箕田博士: 例の投稿について教えてもらえませんか?
佐竹氏: ……わかりました。えっと、あれは確か数日前の昼頃のことだったと思います。当時、俺はコンビニに昼飯を買いに行ってたんです。
箕田博士: 続けてください。
佐竹氏: それで、コンビニに傘を忘れてきちゃったんですよね。行く時は雨が降ってたんですけど、帰る時は晴れてて。それでうっかり置き忘れちゃって。
箕田博士: コンビニに傘を置いたまま帰ってきちゃったわけですね。
佐竹氏: そうですね。コンビニに傘を置いたことを忘れたまま昼飯を食べてたんです。そしたら、タロー2が駆け寄ってきて。腹減ったのかな〜とか思いながらじゃれてたんですよ。そしたら……
箕田博士: 忘れたはずの傘が目の前に現れた、と。
佐竹氏: はい。突然、目の前に忘れてきたはずの傘が現れたんですよね。それを見てはじめてコンビニに傘を置き忘れてたことに気付いたんです。でも、おかしいじゃないですか。だって置き忘れてるんだから傘はコンビニにあるはずなんですよ。なのに目の前にはその傘と同じものがあって……。正直なことを言うと、ちょっと訳わかんなくなったんですよね。
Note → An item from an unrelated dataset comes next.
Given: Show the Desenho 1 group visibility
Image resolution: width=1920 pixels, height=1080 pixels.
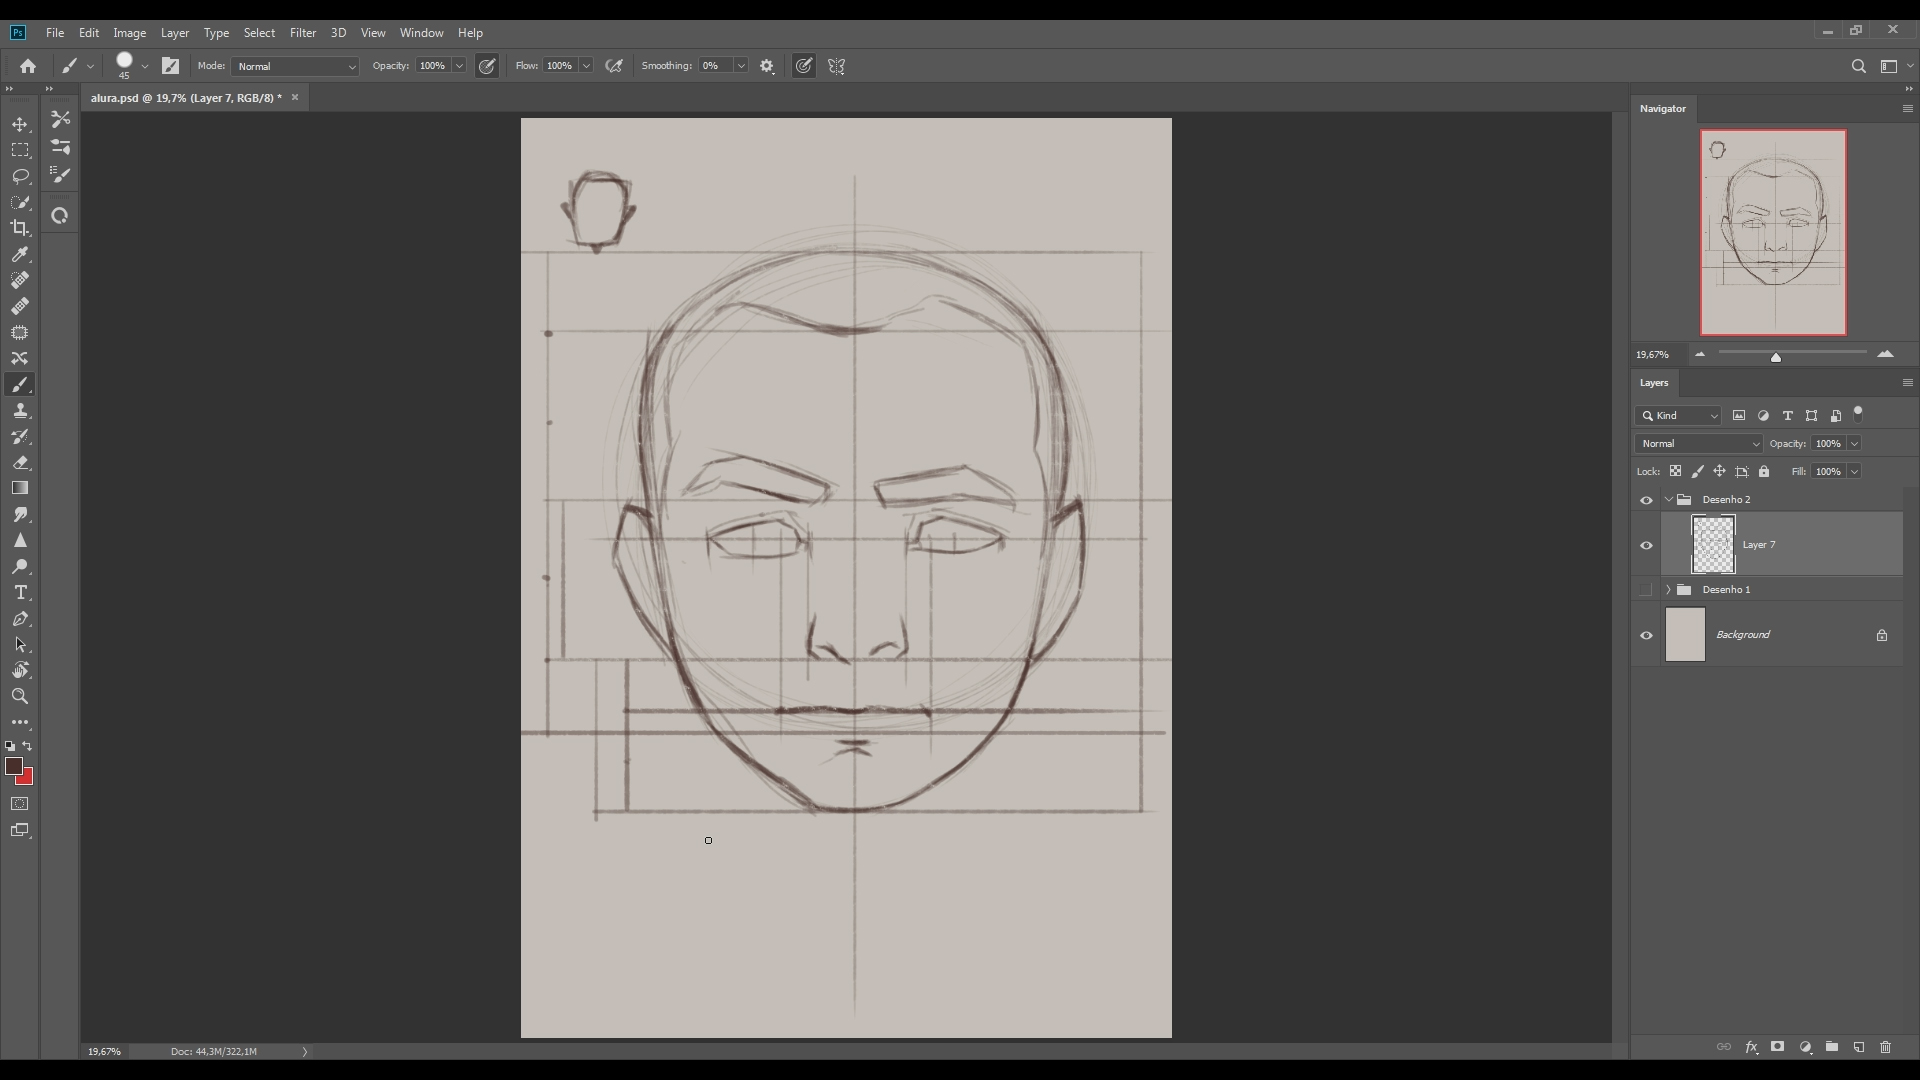Looking at the screenshot, I should click(1646, 590).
箕田博士: それでコンビニに向かったら、自分の傘は傘立てに立てられていたままだったと。
佐竹氏: そうなんです。だから尚更分かんなくなっちゃって……。それで気持ちの整理も兼ねてTwitterに書き込んだんです。
箕田博士: 例の投稿以前に、飼い犬が同じようなことをしたことってありますか?
佐竹氏: いや、特にないですね。だって、これまで普通の飼い犬として過ごしてきてましたし。でも、悪気があってやったわけじゃないんだろうなってことは分かります。
箕田博士: というと?
佐竹氏: 多分、タローは「これ忘れてるよ!」って僕に教えてくれたんじゃないかなって。その後も同じようなことが何度かあって。その時にタローが出したものもどこかに忘れてきたものだったので、なんとなくそうなんじゃないかなあって。あくまで俺の勝手な考えですけどね。
箕田博士: なるほど。ありがとうございます。
«記録終了»
終了報告書: 佐竹氏は記憶処理の後に解放されました。
上記インタビュー内容から、SCP-3395-JPの異常性は偶発的かつ後天的に発生したものであると判断されました。また、インタビューおよび収容後に行われた各種検証の結果、SCP-3395-JPの異常性が明らかになりました。
補遺3395-JP.2: 追加情報
佐竹氏に記憶処理を施して以降、SCP-3395-JPは頻繁に異常性を行使し、自身の複製を発生させています。本項目が執筆された時点(2015/12/11)において複製されたSCP-3395-JPの個体数は52体です。これについて調査と検証を行った結果、佐竹氏がSCP-3395-JPの所有権を維持したまま存在を忘却してしまい、その状態で財団に収容されたためにSCP-3395-JP自体が複製対象としての条件を満たしてしまったことが明らかになりました。これを受けた財団は佐竹氏に対する記憶復元措置やSCP-3395-JPの暫定的解放を含む各種対応を実施しました。しかしながら、これらの対応は全て失敗に終わっており、SCP-3395-JPを複製対象としての条件から外すことはできませんでした。
本項目執筆時点においても、SCP-3395-JPは自己複製を続けています。